When visiting Sanya you really have two choices if you want that high-end, ritzy-tropical glamour experience. You can pay through the nose for it, or grow a pair and steal it! Here’s how *mischief ensues*…

Hang out on the beach at Yalong. Do beachy stuff till you’ve got sand wedged up each and every crevice. This beach really is beautiful and that’s partly why I wouldn’t recommend shelling out to stay – legitimately, anyway!- at one of the glitzy resorts. It’d be far too tempting to spend your time glued to a pool-side beach-lounger, in which case you’d miss these beautiful shores which are –in the words of my Antipodean travel buddy- better than those on Australia’s Gold Coast. High acclaim indeed!

So go comb for your shells. Build your castles (mine had a moat, natch). Sip your coconut juices through a straw. But THEN –when your feet and knees are sore from the rub of the shale and your sticky-sunscreeny skin is coated with sand that makes you look like a glasspaper model of yourself it’s time to treat yourself to a little luxury. Follow in my footsteps…


1)      You’ve stored your stuff in the PADI locker-hut that’s about (in beachy-pirate speak) 50 paces to ye right as ye first entered the bay. Here, for 20 RMB you can rent a locker, thus avoiding someone running off with your bag full of treasures (read: passport/camera/money etc) as you pull your best beach-bum moves. Now, when you collect your stuff, exit the locker hut to the left, following a decked pathway up to the 4.5 out of five star “Aegean Conifer Resort, Sanya”. There’s a sign that says entrance is for guests only, but -meh- who’s checking? Time to throw caution to the wind like jetsam from a sinking ship (OK – enough maritimey lingo) and just walk on in. Step one accomplished!

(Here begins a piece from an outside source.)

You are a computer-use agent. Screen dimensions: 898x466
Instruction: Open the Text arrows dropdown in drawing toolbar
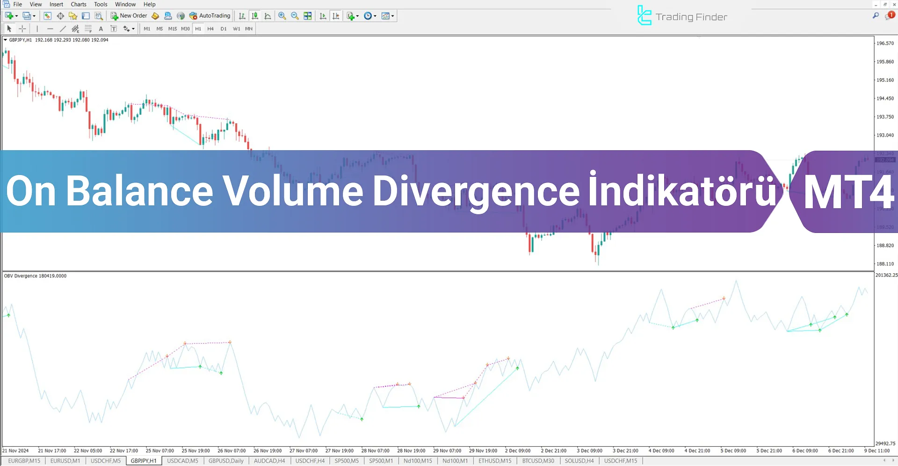pos(127,29)
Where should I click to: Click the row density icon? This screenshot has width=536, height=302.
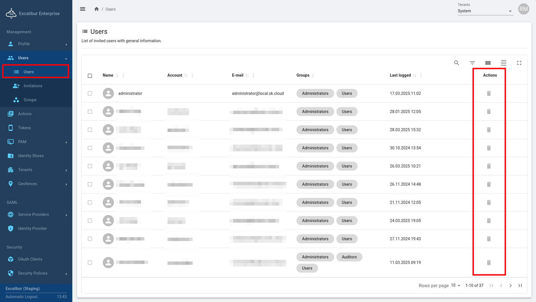point(503,63)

2)      The main draw of the Aegean for me was the labyrinth of pools that twist and wind around the hotel gardens. Lined with sun-loungers and complete with swim-up bar I would have probably koshed a member of hotel staff on the head if they’d tried to stop me swimming. However, overactive imaginations aside, violence was completely unnecessary here as simply installing yourself poolside with enough confidence to assert your right to be there is plenty.


Reccommended internal monologues to boost your blagging gusto:

“Prevet. I am Natascha. It is real shame in heart to be in tropical paradise without my husband. Boris so busy what with the cosmonauting and the oil tycooning and the international football team-managing. Peasant, please wipe my tears with this meagre 10 million rouble note. *sigh*”

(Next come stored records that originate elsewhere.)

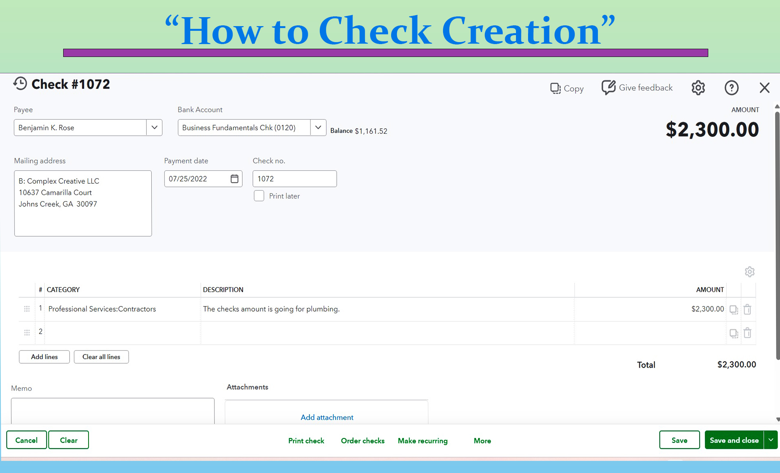Open Save and close dropdown arrow
This screenshot has height=473, width=780.
(771, 440)
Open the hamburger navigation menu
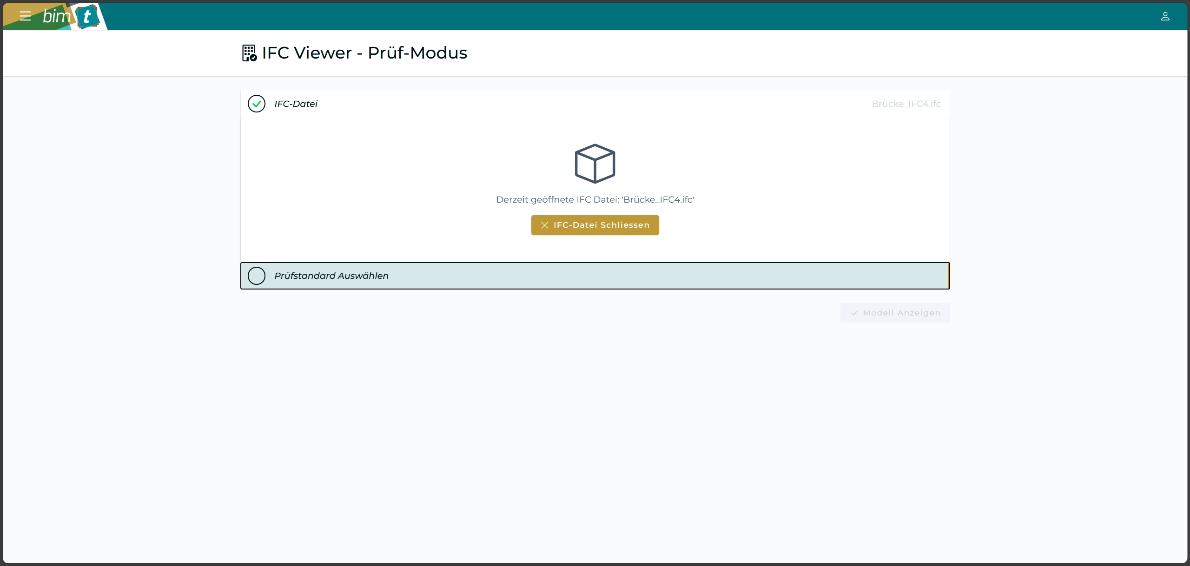 (x=25, y=16)
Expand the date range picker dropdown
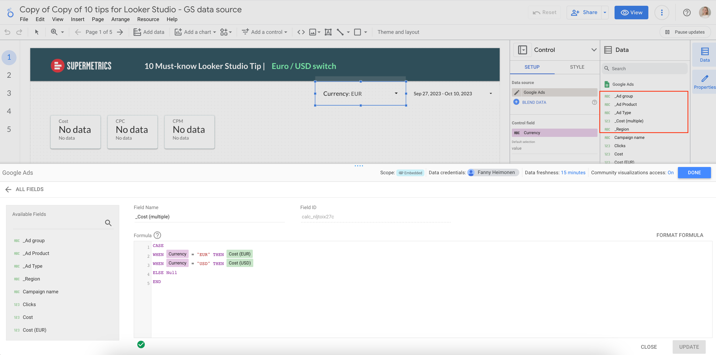Viewport: 716px width, 355px height. [x=491, y=93]
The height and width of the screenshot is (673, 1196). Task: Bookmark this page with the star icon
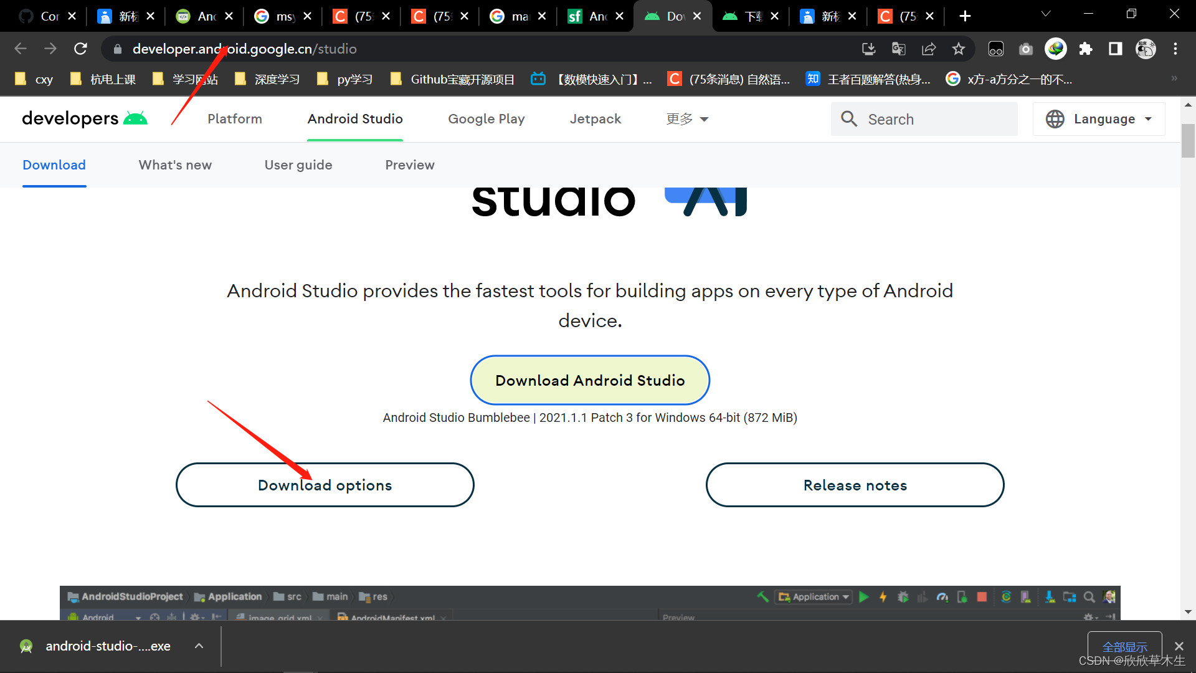pos(959,49)
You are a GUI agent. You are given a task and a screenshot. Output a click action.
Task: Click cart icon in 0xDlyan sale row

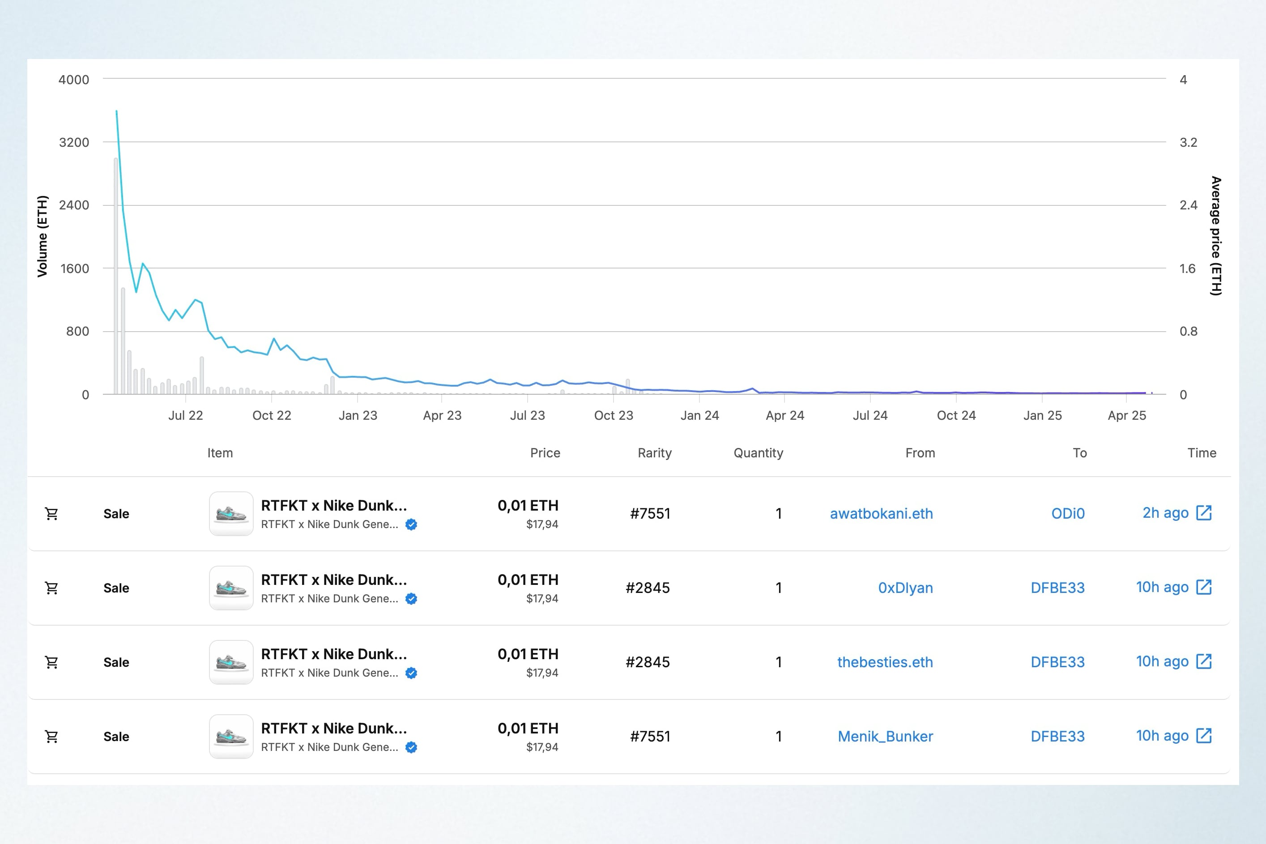pyautogui.click(x=52, y=588)
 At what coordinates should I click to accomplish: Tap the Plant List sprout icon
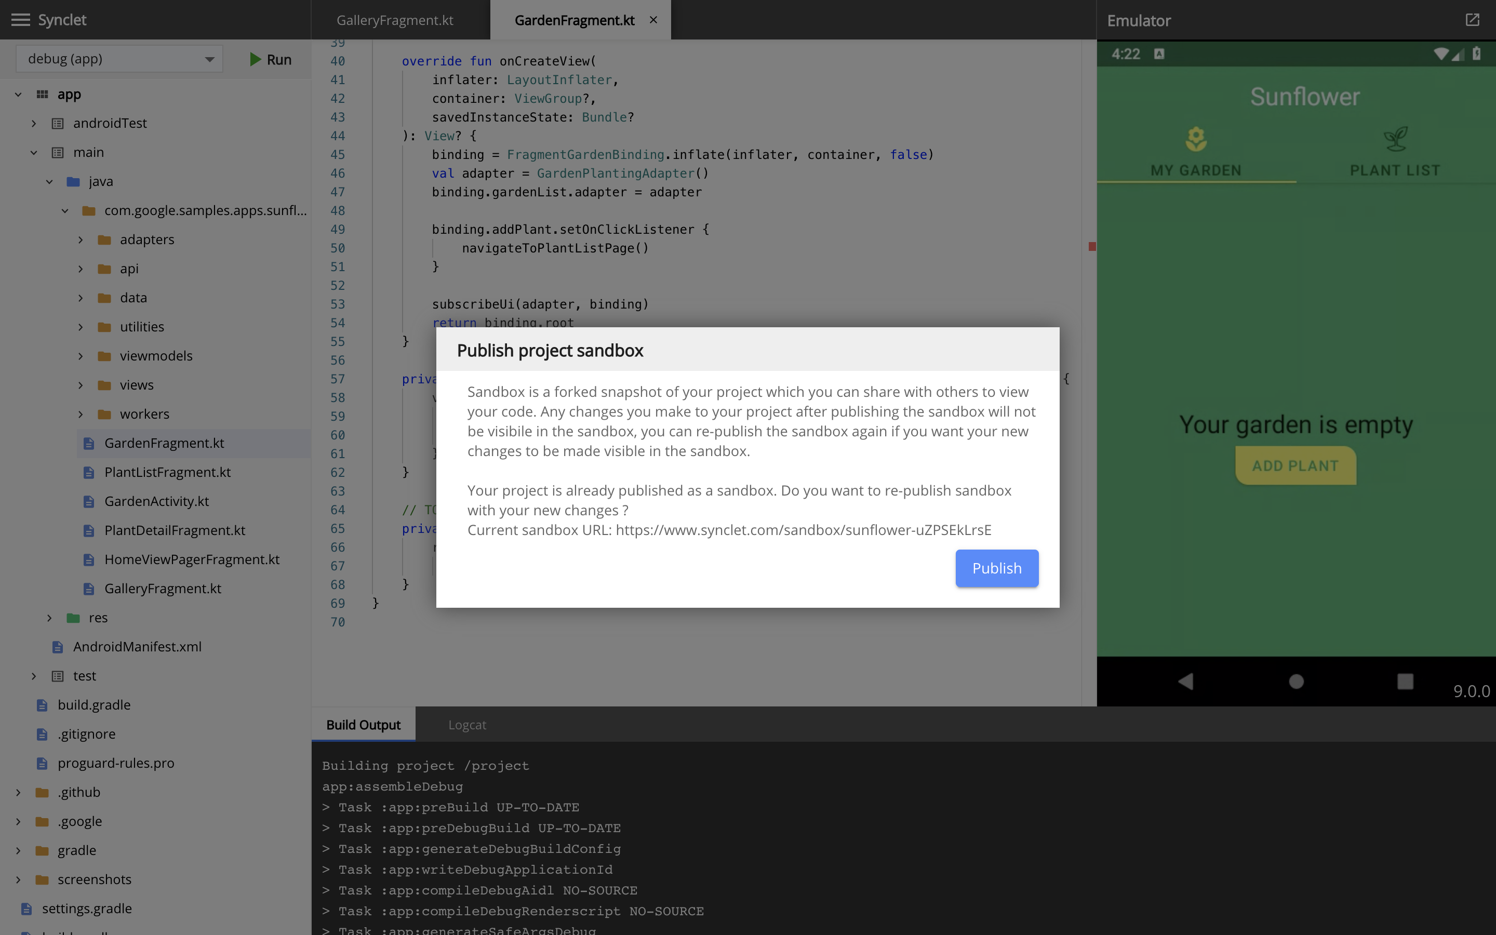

“My mission (and I accept it) is to secretly grade the hotel for World Hotel Rating project. I am meant to feel shady, but in an oh-so-snooty way. Yes. I judge you, experience. I judge you hard.”

“This is the eighties and I AM Joan Collins, dahhhhling.” (This was my preferred.)

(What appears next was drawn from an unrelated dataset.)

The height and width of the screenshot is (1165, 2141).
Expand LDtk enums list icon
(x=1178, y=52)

Or, for those lacking in near-pathological delusions simply try “I DO have a room in this hotel. I do, I do, I do… ”

3)      So you’re very happily butterfly stroking-along, mojito on the bar top and it hits you – “what’ll I do when I want to leave? My swimwear’s soaked and it’ll look very suspect if I make a dash for it dripping wet. Eeeeep!” Never fear. This is the beach, don’t forget. So you have towels. Dry yourself off poolside, all the while pretending that you don’t want to use the hotel towels (or pleb-rags, as you’re now calling them) because your towels are far more superior Egyptian cotton and kinder to your highly-strung skin. It’s not at all in order to avoid having to sign out hotel towels with the attendant who wants your invisible hotel keycard or anything. No. It’s my precious, precious skin. Once dry, slip on a casual overlayer (mine was a long linen shirt) and bundle your stuff in your beach bag. Then avoid the hoardes of potentially suspicious hotel staff swarming at the back entrance to the hotel by taking a path to the right which leads to the conference suite. Follow the unguarded path, which leads to the equally unguarded back entrance to the hotel – you’re on floor two! Wahey! Once inside the hotel, keep your sashay on. Think Joan from Mad Men.  Follow the corridor around until you hit the lobby, where you can fully dry-up and change in the bathroom. Step out from there looking fresh as a daisy and bam! You have the run of the hotel amenities. Drink at the bar, eat and the restaurant and generally live it up like Lord or Lady of the Manor! Cucumber sahhhhndwichis, anyone?